Zwischen Marmeladenbrot-Statik und dem Fluch der Zehen: Warum heute ein Tag zum Liegenbleiben gewesen wäre.
Das Szenario:
Kennt ihr diese Tage, die sich anfühlen wie ein schlechter Werbespot für Pech? Es ist kein spezielles Event geplant, kein Date, kein Meeting – einfach nur ein ganz normaler Dienstag. Aber das Universum hat sich gedacht: „Lass uns heute mal schauen, wie viel Frustration ein einzelner Mensch aushält, bevor er anfängt, mit seinen Zimmerpflanzen zu diskutieren.“
Mein Fehler:
Ich war optimistisch. Ich bin aufgestanden und dachte: „Heute wird ein produktiver Tag.“ Ich habe mir sogar ein richtiges Frühstück gemacht – ein Toast mit dieser sündhaft teuren Bio-Kirschmarmelade. Mein Fehler war es, zu glauben, ich könnte den Toast essen, während ich im Stehen versuche, meine Jeans anzuziehen. Ein klassischer Fall von Hybris.
Der Urgs-Moment:
Die Schwerkraft ist ein rachsüchtiges Miststück. Der Toast entglitt mir, machte in der Luft eine perfekte 180-Grad-Drehung (natürlich!) und landete mit der Marmeladenseite – wo sonst? – auf dem hellgrauen Teppich. Während ich fassungslos auf den roten Fleck starrte, der aussah wie ein Tatort bei CSI, passierte es: In einer reflexartigen Rettungsbewegung machte ich einen Ausfallschritt und rammte mir den kleinen Zeh mit der Wucht eines Abrissbaggers gegen die Kante des Couchtischs.
Die Katastrophe:
Der Schmerz war so intensiv, dass ich kurzzeitig Farben sehen konnte, die im sichtbaren Spektrum eigentlich gar nicht existieren. Ich wollte aufschreien, aber aus meinem Mund kam nur ein krächzendes Geräusch, das an einen sterbenden Seelöwen erinnerte.

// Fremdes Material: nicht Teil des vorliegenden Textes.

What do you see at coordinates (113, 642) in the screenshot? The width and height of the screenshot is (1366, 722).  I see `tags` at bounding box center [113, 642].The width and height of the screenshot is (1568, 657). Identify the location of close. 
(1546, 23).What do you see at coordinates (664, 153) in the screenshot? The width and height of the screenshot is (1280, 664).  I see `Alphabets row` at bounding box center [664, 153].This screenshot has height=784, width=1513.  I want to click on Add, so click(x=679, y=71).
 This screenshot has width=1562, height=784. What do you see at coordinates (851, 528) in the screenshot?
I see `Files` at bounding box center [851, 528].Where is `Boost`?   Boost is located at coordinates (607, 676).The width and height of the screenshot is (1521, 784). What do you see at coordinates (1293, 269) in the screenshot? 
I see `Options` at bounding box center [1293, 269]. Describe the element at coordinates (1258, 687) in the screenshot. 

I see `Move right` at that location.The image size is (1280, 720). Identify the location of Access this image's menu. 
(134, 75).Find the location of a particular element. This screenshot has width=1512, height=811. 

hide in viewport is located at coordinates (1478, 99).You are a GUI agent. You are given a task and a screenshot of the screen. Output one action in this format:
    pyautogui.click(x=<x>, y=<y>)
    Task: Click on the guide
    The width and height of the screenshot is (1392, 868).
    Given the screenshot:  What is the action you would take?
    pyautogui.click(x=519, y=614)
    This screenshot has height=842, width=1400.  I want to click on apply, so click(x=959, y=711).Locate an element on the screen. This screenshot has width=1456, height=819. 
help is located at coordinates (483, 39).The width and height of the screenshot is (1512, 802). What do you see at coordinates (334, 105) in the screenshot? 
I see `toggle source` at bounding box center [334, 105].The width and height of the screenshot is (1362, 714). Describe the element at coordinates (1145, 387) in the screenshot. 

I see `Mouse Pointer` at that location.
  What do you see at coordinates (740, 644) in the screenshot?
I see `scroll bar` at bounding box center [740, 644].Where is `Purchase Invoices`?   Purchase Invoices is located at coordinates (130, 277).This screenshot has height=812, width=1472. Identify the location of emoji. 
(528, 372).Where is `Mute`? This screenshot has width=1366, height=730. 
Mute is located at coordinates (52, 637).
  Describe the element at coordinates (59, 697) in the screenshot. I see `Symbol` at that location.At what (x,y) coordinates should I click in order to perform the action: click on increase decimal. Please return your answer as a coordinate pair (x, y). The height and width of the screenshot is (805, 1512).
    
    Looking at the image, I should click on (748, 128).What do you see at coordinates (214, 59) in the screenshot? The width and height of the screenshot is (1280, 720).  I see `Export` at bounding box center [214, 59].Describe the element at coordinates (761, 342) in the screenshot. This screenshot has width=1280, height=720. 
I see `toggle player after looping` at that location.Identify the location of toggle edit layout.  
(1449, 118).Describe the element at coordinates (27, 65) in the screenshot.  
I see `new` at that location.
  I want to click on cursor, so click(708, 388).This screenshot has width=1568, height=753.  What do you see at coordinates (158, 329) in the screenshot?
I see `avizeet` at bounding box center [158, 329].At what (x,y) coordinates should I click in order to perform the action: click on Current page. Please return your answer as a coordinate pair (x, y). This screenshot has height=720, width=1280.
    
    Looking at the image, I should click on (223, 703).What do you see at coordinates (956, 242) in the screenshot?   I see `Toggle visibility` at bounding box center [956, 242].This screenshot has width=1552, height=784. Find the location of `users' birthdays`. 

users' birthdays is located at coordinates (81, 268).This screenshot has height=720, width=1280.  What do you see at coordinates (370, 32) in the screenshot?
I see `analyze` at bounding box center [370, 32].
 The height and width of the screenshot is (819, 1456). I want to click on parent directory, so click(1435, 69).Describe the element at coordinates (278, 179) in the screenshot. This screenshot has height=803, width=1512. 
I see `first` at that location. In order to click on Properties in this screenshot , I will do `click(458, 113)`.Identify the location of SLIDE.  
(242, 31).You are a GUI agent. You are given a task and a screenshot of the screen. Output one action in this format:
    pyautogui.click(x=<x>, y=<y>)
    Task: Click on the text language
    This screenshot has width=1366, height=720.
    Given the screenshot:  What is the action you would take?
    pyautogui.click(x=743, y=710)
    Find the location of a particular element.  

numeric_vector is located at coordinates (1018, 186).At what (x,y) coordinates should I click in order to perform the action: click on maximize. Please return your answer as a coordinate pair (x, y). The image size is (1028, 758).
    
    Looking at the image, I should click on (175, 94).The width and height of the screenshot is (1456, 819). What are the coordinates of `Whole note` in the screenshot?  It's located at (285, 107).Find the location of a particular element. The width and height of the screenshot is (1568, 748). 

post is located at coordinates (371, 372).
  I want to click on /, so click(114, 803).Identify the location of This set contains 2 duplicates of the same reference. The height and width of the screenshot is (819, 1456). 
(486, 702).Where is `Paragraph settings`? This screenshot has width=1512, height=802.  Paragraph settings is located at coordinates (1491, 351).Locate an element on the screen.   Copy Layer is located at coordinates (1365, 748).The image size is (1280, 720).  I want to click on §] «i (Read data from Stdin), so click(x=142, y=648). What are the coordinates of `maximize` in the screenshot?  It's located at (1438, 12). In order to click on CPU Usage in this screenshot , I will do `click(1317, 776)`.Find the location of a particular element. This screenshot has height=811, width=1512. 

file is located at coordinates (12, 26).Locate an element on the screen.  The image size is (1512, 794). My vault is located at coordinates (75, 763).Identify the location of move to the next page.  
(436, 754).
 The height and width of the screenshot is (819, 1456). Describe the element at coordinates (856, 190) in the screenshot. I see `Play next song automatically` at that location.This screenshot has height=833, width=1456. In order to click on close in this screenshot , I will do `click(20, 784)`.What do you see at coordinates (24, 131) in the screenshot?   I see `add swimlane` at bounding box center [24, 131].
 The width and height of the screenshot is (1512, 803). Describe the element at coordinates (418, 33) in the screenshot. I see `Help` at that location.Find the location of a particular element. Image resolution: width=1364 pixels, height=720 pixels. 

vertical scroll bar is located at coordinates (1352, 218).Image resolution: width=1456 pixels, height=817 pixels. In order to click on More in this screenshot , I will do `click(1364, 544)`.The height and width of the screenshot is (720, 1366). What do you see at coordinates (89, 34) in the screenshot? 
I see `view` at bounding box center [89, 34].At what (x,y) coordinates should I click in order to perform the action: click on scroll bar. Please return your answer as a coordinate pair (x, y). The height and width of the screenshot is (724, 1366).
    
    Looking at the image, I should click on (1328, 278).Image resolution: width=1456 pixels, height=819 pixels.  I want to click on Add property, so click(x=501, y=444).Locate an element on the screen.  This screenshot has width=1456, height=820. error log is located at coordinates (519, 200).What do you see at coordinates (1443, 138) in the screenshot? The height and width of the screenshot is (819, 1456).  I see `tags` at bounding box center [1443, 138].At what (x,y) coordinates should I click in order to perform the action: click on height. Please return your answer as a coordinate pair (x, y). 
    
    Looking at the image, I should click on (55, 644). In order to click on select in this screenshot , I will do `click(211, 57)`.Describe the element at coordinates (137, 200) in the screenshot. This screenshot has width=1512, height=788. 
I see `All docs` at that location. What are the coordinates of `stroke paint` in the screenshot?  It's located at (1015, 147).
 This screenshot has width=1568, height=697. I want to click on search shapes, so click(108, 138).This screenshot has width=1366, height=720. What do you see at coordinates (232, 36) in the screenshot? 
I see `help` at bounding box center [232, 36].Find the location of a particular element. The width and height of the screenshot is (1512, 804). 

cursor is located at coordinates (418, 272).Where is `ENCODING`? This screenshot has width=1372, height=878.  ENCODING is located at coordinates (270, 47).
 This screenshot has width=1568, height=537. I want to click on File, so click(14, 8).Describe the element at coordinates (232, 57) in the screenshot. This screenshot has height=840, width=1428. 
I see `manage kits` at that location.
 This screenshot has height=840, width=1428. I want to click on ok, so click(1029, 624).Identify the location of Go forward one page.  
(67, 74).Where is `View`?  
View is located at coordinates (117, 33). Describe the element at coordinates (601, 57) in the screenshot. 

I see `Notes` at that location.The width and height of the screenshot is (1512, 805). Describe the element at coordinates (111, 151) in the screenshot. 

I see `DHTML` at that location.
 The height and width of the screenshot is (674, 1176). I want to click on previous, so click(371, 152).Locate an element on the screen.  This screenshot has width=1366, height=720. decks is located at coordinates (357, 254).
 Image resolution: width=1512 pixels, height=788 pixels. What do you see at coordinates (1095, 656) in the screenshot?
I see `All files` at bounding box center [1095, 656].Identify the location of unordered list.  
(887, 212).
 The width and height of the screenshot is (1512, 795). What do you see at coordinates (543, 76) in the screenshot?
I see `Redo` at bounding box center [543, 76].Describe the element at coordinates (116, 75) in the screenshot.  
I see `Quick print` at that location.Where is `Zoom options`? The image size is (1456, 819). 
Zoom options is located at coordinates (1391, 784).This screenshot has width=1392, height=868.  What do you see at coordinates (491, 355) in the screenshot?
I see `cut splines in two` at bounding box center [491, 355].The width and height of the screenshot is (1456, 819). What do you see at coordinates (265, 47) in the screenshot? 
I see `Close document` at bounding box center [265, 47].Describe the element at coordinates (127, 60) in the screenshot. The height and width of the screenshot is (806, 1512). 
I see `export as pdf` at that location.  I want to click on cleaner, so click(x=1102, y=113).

Beim Versuch, mein Gleichgewicht zu halten, hielt ich mich am erstbesten Gegenstand fest: dem Vorhang. Ratsch. Die Stange kam mir mit einem hämischen Klappern entgegen und begrub mich unter zwei Lagen staubigem Polyester. Genau in diesem Moment vibrierte mein Handy in der Hosentasche: Eine Benachrichtigung meiner Banking-App erinnerte mich daran, dass heute die Jahresgebühr für eine Versicherung abgebucht wurde, von der ich gar nicht mehr wusste, dass sie existiert.
Die Bilanz:
Ich habe jetzt einen blauen Zeh, ein Marmeladen-Kunstwerk auf dem Teppich, keine Vorhänge mehr und mein Kontostand weint leise vor sich hin. Als ich schließlich versuchte, die Wohnung zu verlassen, um wenigstens frische Luft zu schnappen, brach der Schnürsenkel meines Schuhs – genau in der Mitte, sodass man ihn nicht mal mehr knoten konnte.
Fazit des Tages:
Manche Tage sind nicht dazu da, um Bäume auszureißen. Manche Tage sind dazu da, um zu beweisen, dass die Evolution uns zwar das aufrechte Gehen beigebracht hat, das Universum uns aber jederzeit wieder auf alle Viere zwingen kann.
Euer Urgs:
Was war euer „Normaler-Tag-Abgrund“? Seid ihr schon mal über eure eigenen Füße gestolpert, während ihr jemanden beeindrucken wolltet, oder habt ihr beim Müllrausbringen die Tür hinter euch zugezogen, während ihr noch im Schlafanzug wart? Beichtet mir eure Klassiker!